Following the Apostolic Exhortation Marialis cultus of my revered predecessor, the Servant of God Paul VI, I wished to stress in the Encyclical Redemptoris Mater the essential link between Mary and the Church by emphasizing her mission within the community of believers. In the Apostolic Letter Mulieris Dignitatem, I later recalled how Mary enlightens and enriches the Christian humanism inspired by the Gospel, because, in addition to the various aspects of the 'new humanity' which is realized in her, she brings out the dignity and 'genius' of woman. Chosen by God to fulfil his plan of salvation, Mary helps us understand the mission of woman in the Church’s life and in the preaching of the Gospel.
St Cyril of Alexandria's homily preached at the Council of Ephesus:
Bright the company I see of the holy ones, all zealously come together, called by holy Mary, Mother of God, ever-virgin. When I was plunged in sadness the arrival of the holy Fathers changed me to joy. Now was fulfilled for us what David the psalmist wrote: 'How good, how delightful it is when brothers live in harmony!' So we hail the mystery of the Blessed Trinity, which has called all this our company together to this church of Mary, the Mother of God. Hail Mary, Mother of God, august treasury of the whole world, unquenchable torch, crown of virginity, sceptre of orthodoxy, temple indestructible, and place of the uncontainable, mother and virgin.
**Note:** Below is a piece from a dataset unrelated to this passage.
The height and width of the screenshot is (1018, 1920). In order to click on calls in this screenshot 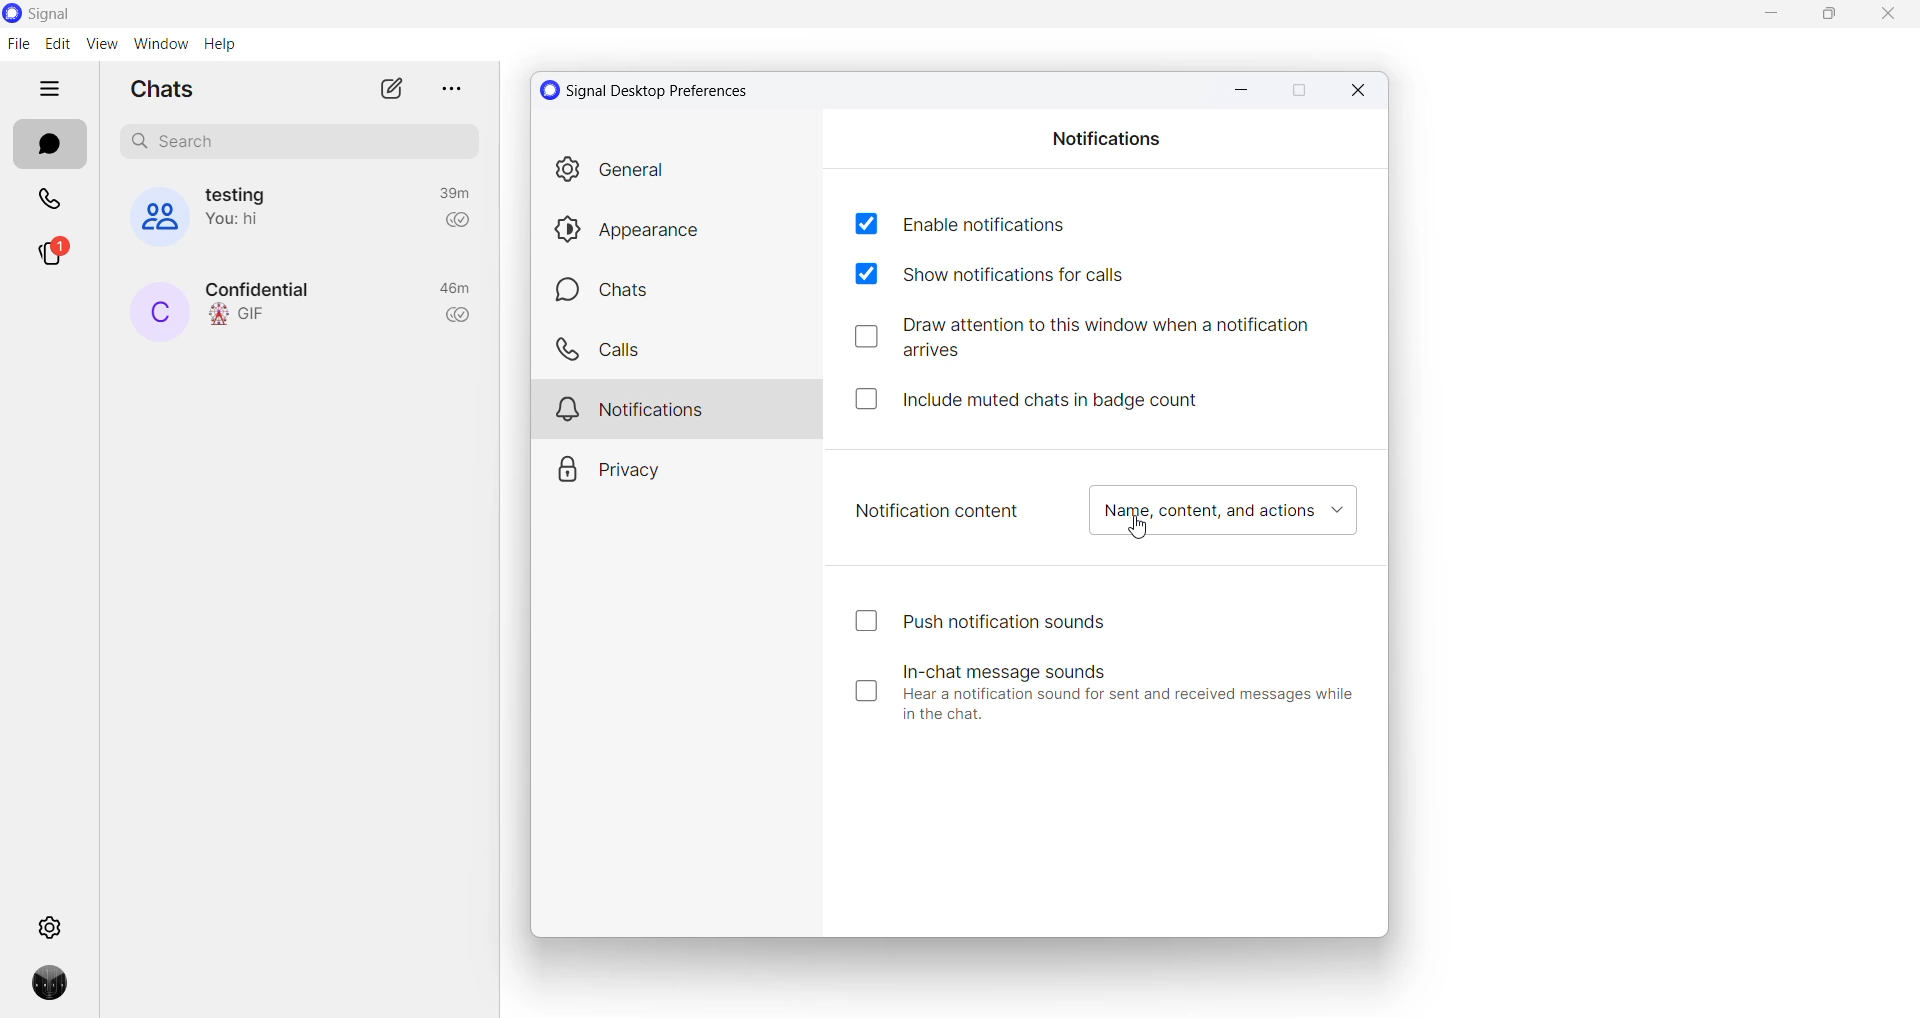, I will do `click(50, 201)`.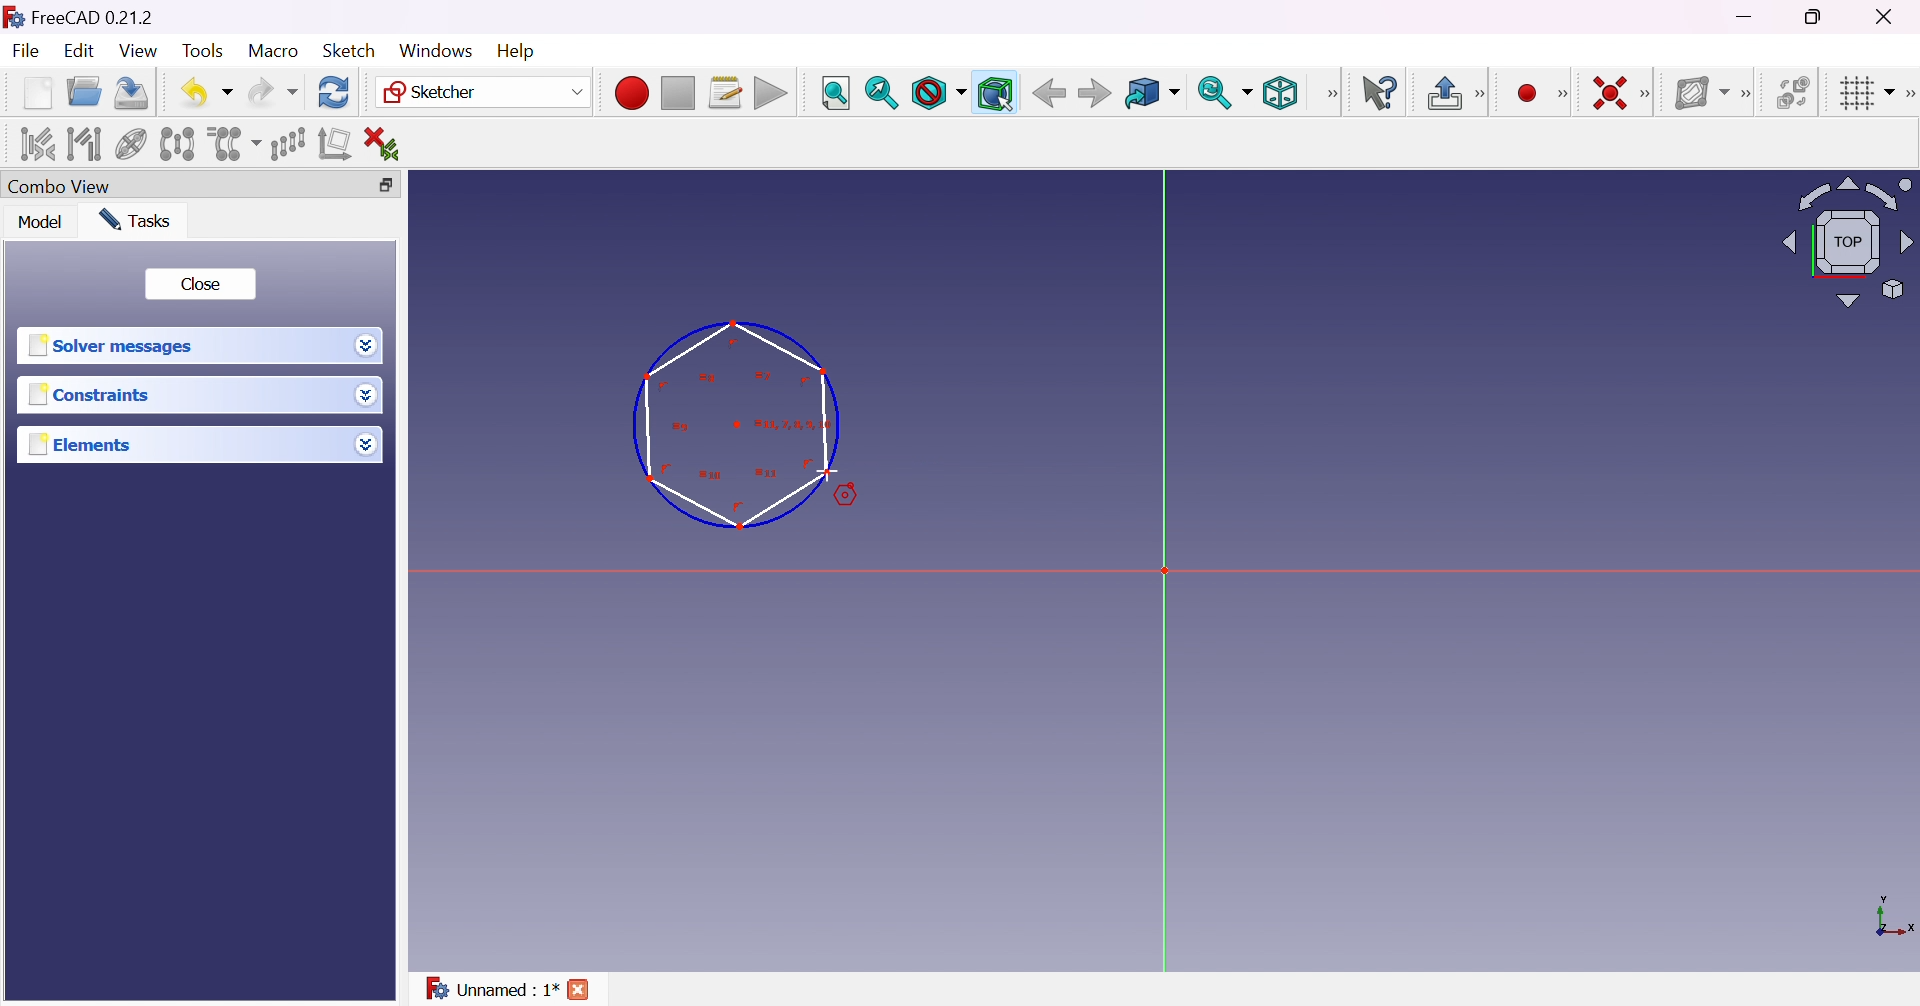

Through you is named blessed in the holy gospel he who comes in the name of the Lord. Hail Mary! You contained the uncontainable in your holy virginal womb. Through you the Trinity is glorified; through you is the cross named precious, and adored throughout the whole world; through you heaven exults; through you angels and archangels rejoice; through you dmons are put to flight; through you the devil, the tempter, fell from heaven; through you the fallen creature is taken up to heaven; through you the whole created world, gripped in teh madness of idolatry, came to a recognition of the truth; through you comes about holy baptism for believers; through you the oil of gladness; through you churches have been founded through the whole world; through you nations are led to repentance.
What need is there to speak at length? Through you the only Son of God shone his light for those who sat in darkness and in the shadow of death; through you prophets foretold what was to come; through you apostles preach salvation to the nations; through you the dead are raised to life; through you kings reign, through the Holy Trinity.
What man can sing adequately the praise of Mary? She is both virgin and mother! The wonder astounds me. Shall the builder be forbidden to inhabit the temple he has built? Shall he be despised who chose his handmaid for his mother?
See then, all things rejoice. May it be ours to fear and bow before the unity of the Trinity, to worship and tremble in awe before the indivisible Trinity, as we sing praises of the ever-virgin Mary, that is the holy Church, and of her Son and immaculate spouse; for to him is glory for ever and ever. Amen.